Eloise's car breaks down on a country road. She starts walking toward home at a rate of 1.5 miles an hour. After 2 hours, she is 10 miles from home.
Which equation in point-slope form models this situation?
y+10=1.5(x−2)
y+1.5=10(x−2)
y−10=2(x+1.5)
y−10=−1.5(x+2)
y−10=−1.5(x−2)
correct, if y is the distance from home.
I thincc its D?
ight Thanq
To determine which equation in point-slope form models the situation, we need to analyze the given information.
We know that Eloise starts walking toward home at a rate of 1.5 miles per hour and after 2 hours, she is 10 miles from home.
The point-slope form equation is y - y1 = m(x - x1), where (x1, y1) is a point on the line and m is the slope of the line.
In this case, y1 represents Eloise's distance from home after 2 hours, which is 10 miles.
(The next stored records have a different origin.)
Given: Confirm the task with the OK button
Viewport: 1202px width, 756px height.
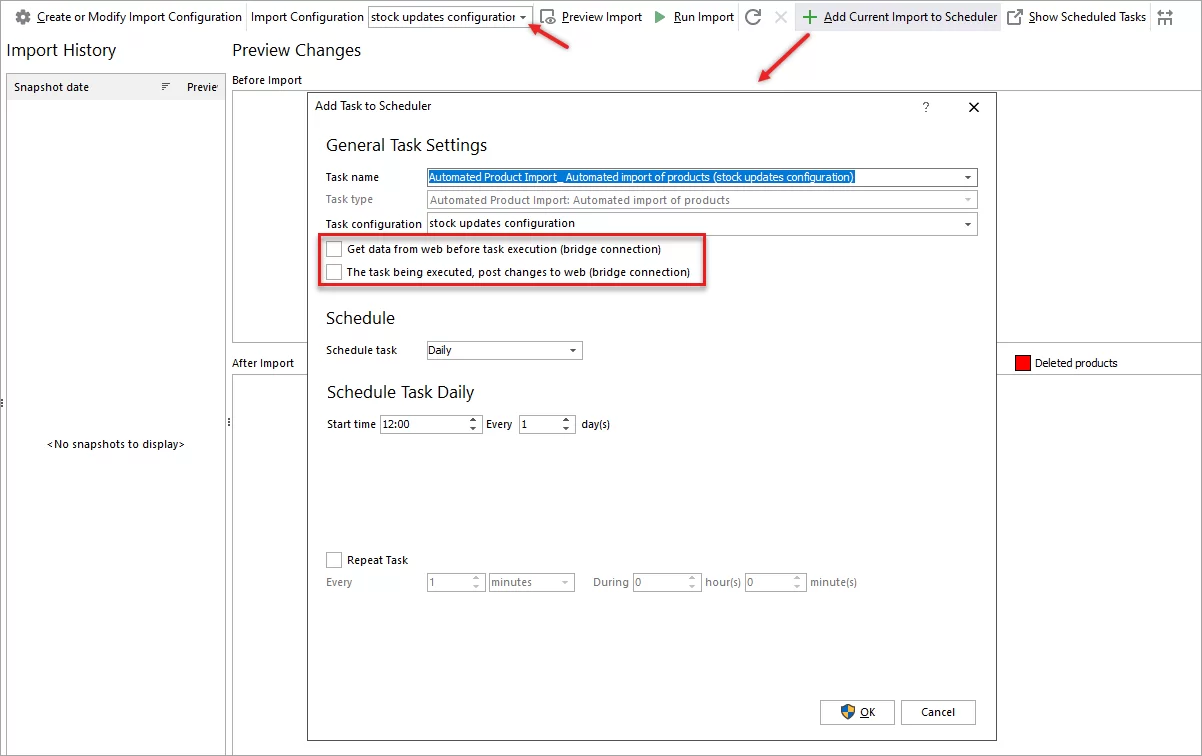Looking at the screenshot, I should point(857,712).

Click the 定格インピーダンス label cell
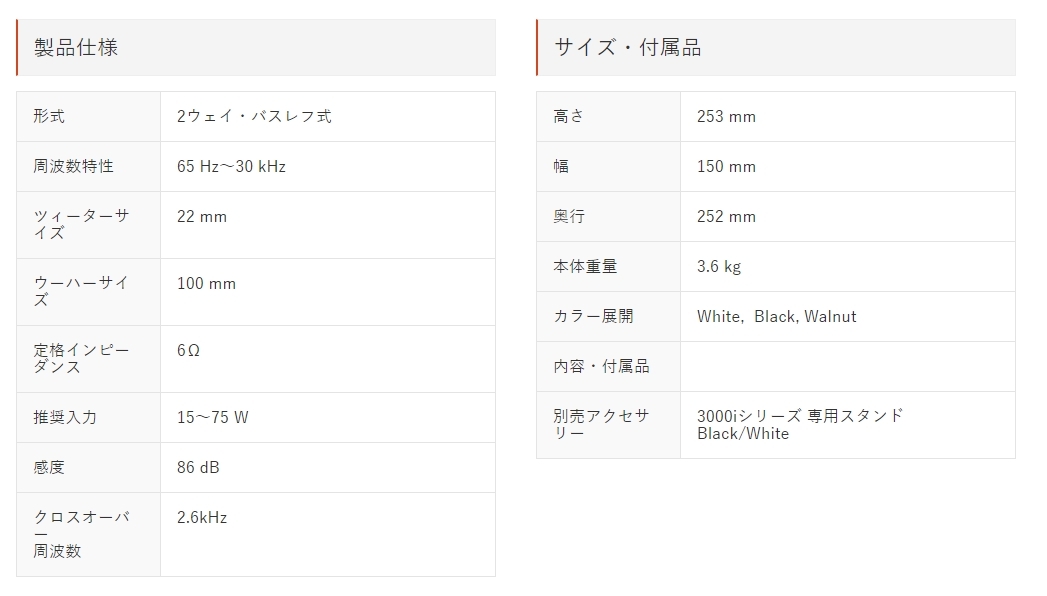click(88, 358)
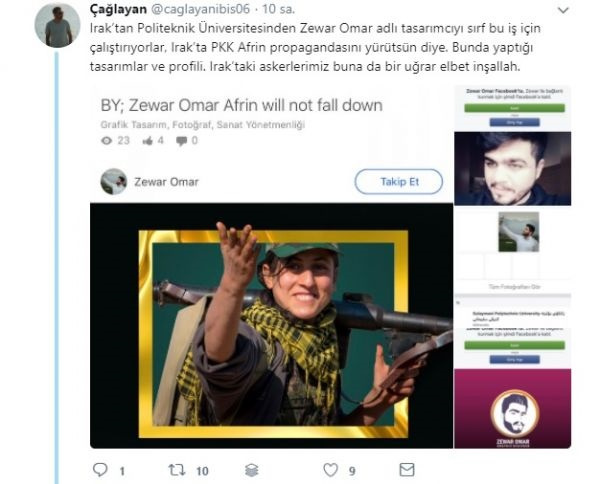Open the Zewar Omar author name link

click(x=166, y=182)
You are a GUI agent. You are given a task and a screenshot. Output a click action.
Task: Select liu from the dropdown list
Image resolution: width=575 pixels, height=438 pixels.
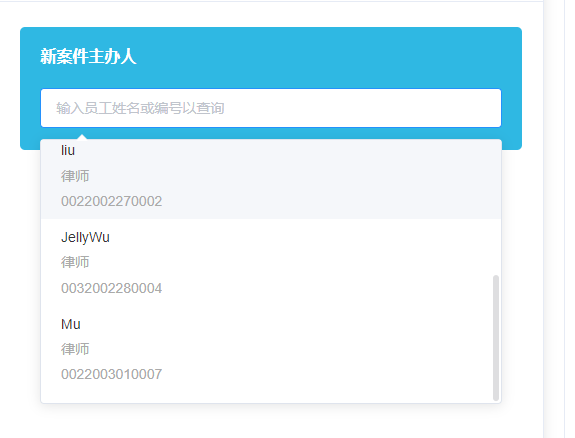[271, 179]
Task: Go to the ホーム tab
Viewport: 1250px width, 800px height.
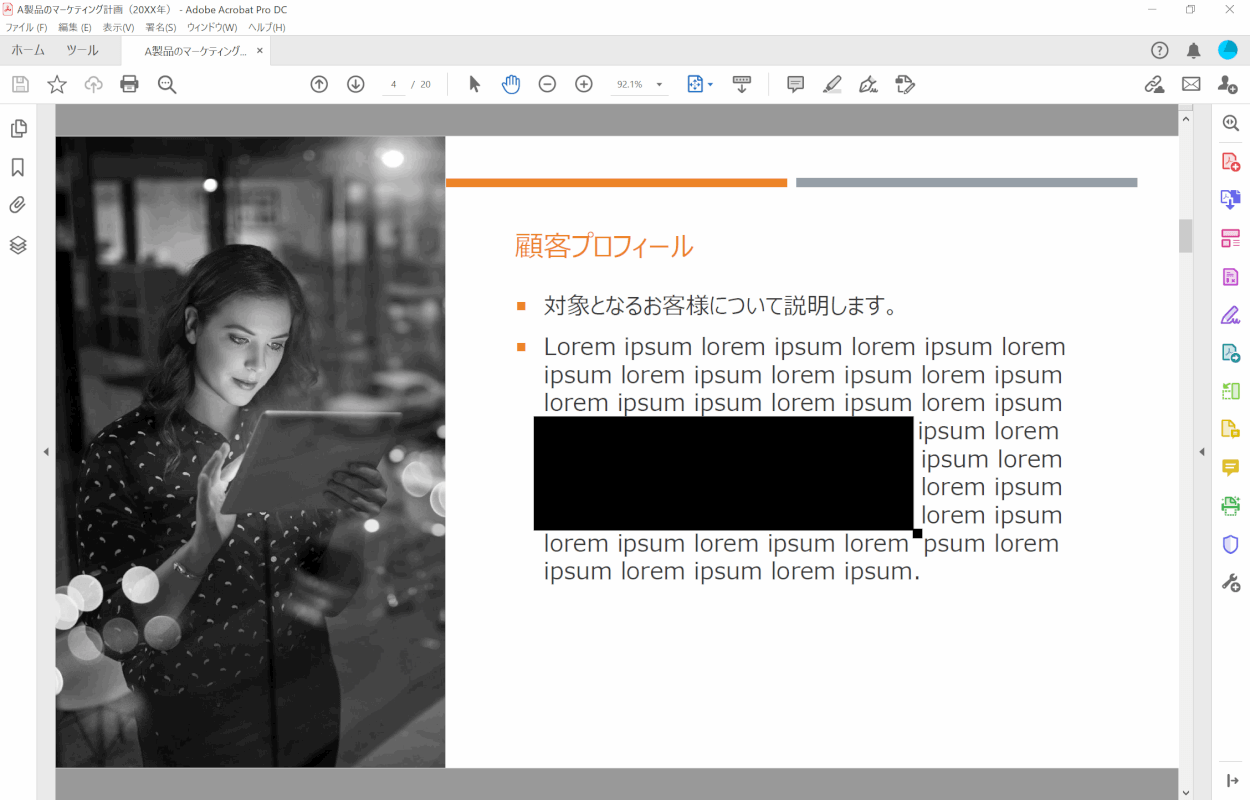Action: point(28,50)
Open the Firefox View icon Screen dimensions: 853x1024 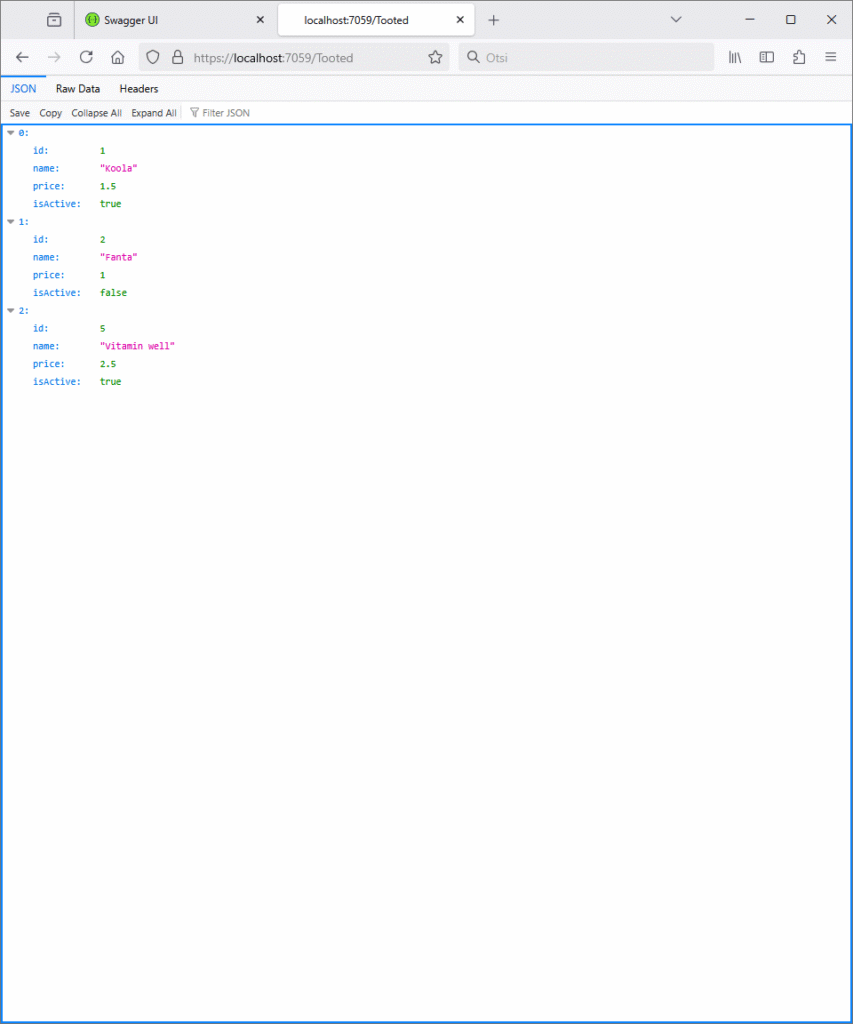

So we have y - 10.
The slope (m) represents Eloise's rate of walking, which is 1.5 miles per hour. Therefore, the slope is 1.5.
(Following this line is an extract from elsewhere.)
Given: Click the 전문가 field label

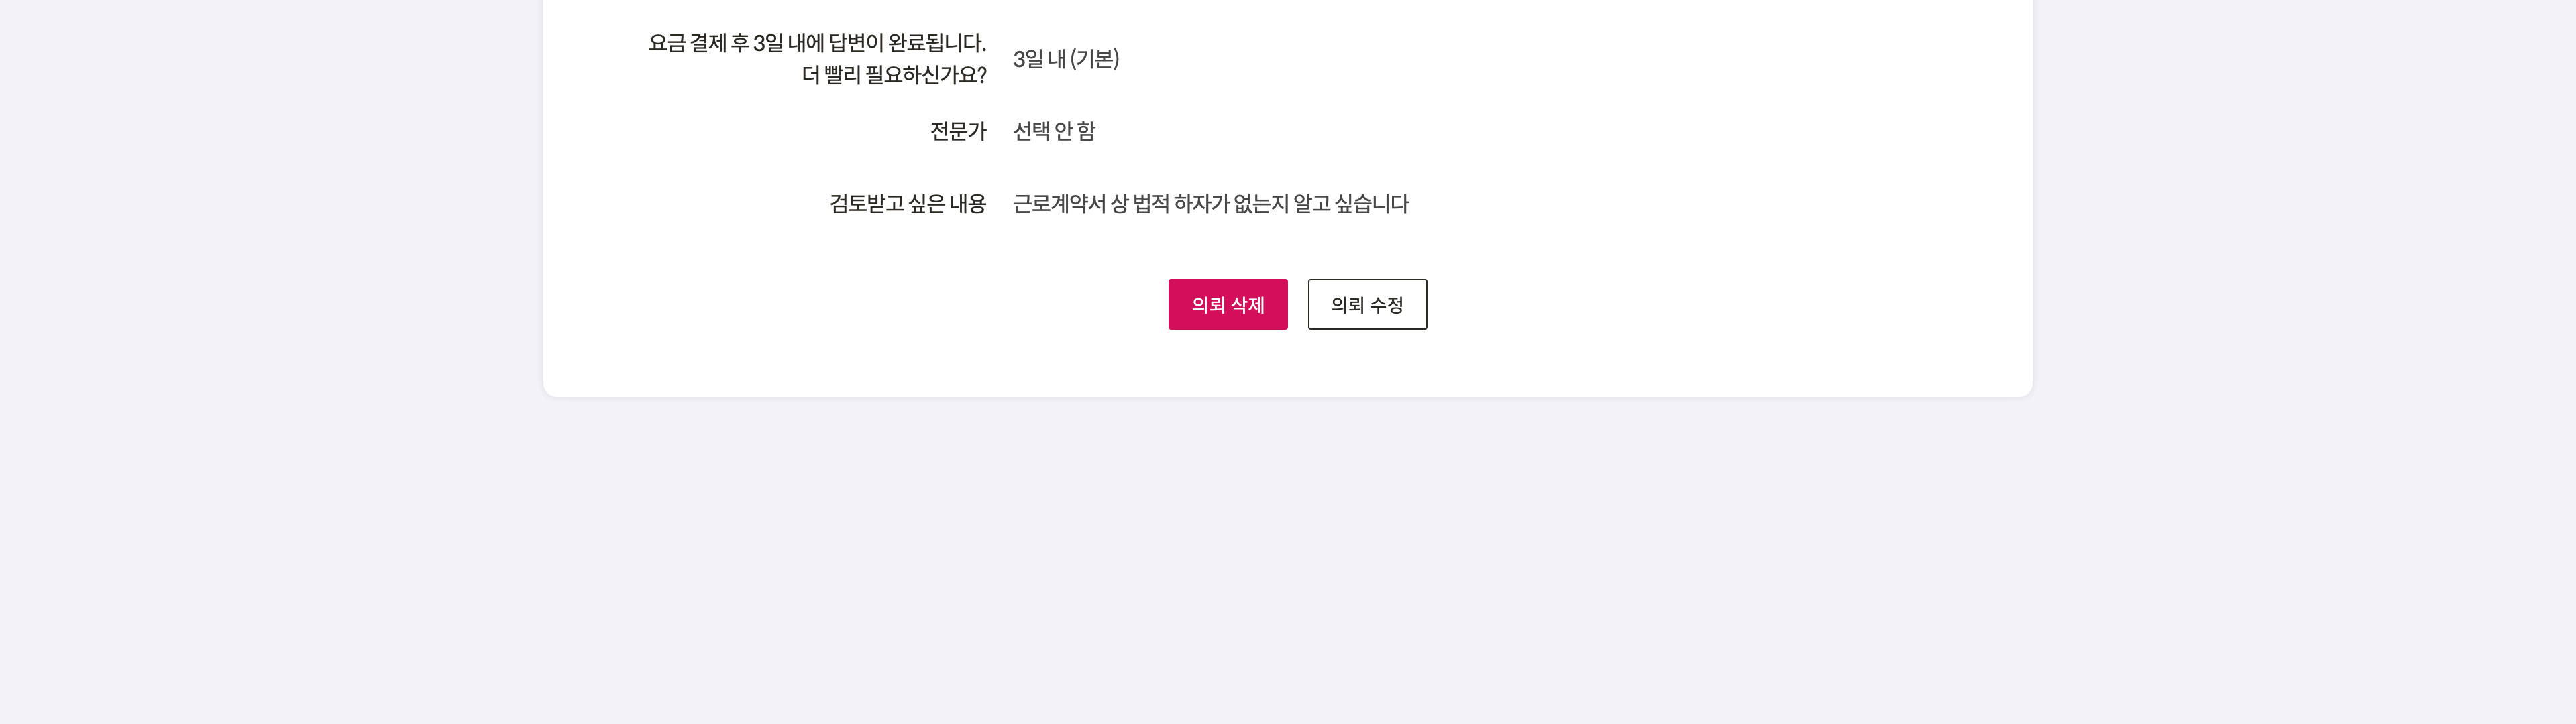Looking at the screenshot, I should click(957, 131).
Now let's compare these values with the equations given:
1) y+10=1.5(x−2)
2) y+1.5=10(x−2)
The second equation does not match the point-slope form because the y-intercept is not 10.
3) y−10=2(x+1.5)
4) y−10=−1.5(x+2)
5) y−10=−1.5(x−2)
The correct equation that models this situation is y - 10 = -1.5(x - 2), which matches equation 5.